第三章

 新しい友達ができた。
 その子は、一つ年下の男の子。
 ホウチョウはその子が好きだった。
 その子はとても大人しくって、いつも書を読んでいて、探し出すのは簡単だった。
 内宮の廊下を渡り、院子を見遣ると、彼はいた。
 九歳にしても、小柄な少年はうつむき加減に庭を歩いていた。
 小さな小さなその背を更に小さくして。
「ソウヨウ!」
 ホウチョウは呼びかける。
 少年は立ち止まらず、梅林の方に歩いていってしまう。
 少女はコクリと小首をかしげる。
 声が小さかったのかもしれない。
「ソウヨウ!!」
 ホウチョウは再び呼ぶ。
 それでも、ソウヨウは気がつかない。
 少女は仕方がなく、少年に走り寄る。
 その小さな肩を軽く叩く。
 ビクッとそれは揺れ、肩越しの緑がかった茶色の瞳は、驚きで見開かれていた。
「何度呼んでも、気がついてくれないんだもん。
 ……考え事でもしていたの?」
 ホウチョウは訊く。
「いえ……、その……」
 ソウヨウは向き直り、困ったように笑った。
「ん?」
「……名前に気がつきませんでした」
 少年の言葉に、少女はきょとんとした。
「ソウヨウと言う名前は、チョウリョウに来てから賜ったものなんです。
 まだ、あまり自分の名前だと言う実感がわきません……」
 申し訳ございませんでした。
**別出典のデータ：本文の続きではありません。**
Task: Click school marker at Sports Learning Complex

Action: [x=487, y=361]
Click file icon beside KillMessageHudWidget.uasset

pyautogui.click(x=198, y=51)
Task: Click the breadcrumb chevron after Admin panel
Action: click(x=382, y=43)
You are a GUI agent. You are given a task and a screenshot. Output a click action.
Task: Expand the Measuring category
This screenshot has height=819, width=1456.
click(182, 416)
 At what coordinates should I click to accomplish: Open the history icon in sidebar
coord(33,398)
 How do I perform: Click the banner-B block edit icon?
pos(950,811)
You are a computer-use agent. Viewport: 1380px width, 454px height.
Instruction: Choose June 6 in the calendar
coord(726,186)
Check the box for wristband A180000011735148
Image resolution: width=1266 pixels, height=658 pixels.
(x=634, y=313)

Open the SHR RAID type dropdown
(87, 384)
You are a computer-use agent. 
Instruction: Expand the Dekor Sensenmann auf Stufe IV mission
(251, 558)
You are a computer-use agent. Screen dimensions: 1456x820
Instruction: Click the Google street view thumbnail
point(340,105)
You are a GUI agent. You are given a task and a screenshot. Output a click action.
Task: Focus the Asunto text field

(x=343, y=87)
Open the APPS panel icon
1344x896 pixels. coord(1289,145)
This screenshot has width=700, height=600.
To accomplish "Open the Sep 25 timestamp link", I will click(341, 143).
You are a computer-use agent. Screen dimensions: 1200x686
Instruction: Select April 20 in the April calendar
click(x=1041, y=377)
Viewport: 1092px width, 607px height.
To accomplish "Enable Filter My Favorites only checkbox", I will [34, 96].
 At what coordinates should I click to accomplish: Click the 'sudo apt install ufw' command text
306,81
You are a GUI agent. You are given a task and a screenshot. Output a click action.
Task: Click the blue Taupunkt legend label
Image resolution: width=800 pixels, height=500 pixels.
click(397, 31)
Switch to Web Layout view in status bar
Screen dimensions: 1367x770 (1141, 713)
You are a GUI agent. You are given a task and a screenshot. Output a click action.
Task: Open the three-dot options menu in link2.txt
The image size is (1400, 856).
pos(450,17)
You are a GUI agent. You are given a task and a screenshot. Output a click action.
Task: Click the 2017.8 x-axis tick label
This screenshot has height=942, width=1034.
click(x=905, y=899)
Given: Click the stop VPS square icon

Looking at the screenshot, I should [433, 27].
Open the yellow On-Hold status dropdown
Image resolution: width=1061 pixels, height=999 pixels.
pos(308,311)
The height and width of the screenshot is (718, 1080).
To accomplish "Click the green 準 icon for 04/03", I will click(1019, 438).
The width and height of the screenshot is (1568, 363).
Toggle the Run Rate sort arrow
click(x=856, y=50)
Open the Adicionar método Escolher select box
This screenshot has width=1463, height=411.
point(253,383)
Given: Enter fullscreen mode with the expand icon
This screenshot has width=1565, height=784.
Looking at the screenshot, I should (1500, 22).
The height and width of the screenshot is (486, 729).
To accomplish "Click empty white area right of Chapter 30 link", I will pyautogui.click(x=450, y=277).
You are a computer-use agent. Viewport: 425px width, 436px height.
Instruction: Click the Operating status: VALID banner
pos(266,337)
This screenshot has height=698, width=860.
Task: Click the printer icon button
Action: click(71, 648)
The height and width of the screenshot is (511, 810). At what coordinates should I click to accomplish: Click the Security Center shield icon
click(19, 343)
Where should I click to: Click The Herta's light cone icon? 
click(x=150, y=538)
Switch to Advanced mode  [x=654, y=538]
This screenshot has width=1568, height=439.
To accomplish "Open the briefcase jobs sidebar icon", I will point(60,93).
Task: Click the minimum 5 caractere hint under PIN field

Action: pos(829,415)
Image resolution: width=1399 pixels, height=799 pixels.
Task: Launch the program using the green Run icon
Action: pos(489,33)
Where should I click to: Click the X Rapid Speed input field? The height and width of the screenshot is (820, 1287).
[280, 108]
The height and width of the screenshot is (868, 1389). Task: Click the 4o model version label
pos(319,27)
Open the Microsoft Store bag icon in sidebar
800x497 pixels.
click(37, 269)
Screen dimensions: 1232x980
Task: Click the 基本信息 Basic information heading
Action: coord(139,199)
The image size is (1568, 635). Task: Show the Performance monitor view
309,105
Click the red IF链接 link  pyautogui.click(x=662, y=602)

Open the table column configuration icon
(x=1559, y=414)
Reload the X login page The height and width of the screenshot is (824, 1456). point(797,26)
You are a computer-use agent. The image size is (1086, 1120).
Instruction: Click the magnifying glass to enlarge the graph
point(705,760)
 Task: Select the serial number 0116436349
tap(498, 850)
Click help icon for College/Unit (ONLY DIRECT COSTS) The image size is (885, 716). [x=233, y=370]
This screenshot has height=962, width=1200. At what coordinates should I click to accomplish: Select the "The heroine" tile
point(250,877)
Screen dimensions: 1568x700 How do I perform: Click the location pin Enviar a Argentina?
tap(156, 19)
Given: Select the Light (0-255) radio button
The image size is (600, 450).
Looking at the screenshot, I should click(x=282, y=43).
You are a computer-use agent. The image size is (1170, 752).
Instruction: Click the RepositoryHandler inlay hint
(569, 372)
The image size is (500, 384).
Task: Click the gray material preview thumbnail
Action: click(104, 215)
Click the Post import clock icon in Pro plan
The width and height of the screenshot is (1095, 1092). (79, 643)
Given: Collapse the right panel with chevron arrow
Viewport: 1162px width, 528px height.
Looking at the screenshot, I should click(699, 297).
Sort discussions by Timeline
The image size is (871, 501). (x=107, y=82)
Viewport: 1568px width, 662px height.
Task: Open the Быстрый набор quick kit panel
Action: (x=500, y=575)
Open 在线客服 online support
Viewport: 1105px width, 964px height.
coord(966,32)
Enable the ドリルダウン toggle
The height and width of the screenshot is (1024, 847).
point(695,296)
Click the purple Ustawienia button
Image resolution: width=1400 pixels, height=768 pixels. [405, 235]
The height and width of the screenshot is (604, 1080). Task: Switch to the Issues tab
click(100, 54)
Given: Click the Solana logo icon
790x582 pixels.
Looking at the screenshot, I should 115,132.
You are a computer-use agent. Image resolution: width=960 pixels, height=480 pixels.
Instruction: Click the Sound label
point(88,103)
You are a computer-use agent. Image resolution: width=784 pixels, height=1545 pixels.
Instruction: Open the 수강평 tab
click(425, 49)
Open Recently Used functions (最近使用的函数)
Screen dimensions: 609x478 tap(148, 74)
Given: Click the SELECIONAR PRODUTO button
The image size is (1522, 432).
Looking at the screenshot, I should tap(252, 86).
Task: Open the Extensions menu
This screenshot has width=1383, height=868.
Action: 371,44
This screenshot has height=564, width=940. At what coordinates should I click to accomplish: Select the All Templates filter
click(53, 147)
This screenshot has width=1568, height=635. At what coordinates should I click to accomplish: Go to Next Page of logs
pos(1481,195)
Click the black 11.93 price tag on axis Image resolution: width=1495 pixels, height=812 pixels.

と、少年は頭を下げた。
「つまり、ホントは違う名前なの?」
 ホウチョウは訊いた。
「いえ、それは違います。
 私は絲・蒼鷹です。
 ソウヨウという名が、本当の名前です」
「よく、わからないんだけど」
 少女の顔が曇る。
「まだ、新しい名前に慣れていないんです」
「ふーん、そうなんだあ。
 ソウヨウって綺麗な名前よね。
 名前を貰うって、スゴイことなんでしょう?」
「そうですね。
 大変、名誉なことです。
 ましてや私はヨウ(鷹)の字を頂きました。
 私がチョウリョウの民の一員として生きていけるように、と言う温かい配慮を感じられます」
「ソウヨウって名前、好き?」
 ホウチョウはニコッと笑う。
「はい、大好きです」
 ソウヨウはうなずいた。
「でも、名前呼んでも気がついてもらえないのイヤだなぁ……。
 んー、愛称とかない?」
「うん!
 家族とか、友達とか、呼ばれていた名前ない?」
「……、故郷では……。
 シャオ……と呼ばれていました」
 ソウヨウは言った。
「シャオ(小っちゃい)?」
「はい」
「シャオって呼んでもいい?」
「はい、姫さえよろしければ」
 少年は、はにかんだ。
「うん!
 シャオ、遊ぼっ!」
 ホウチョウは手を差し出す。
 ソウヨウは照れながら、その手を握り返した。
 二人は顔を見合わせて、笑った。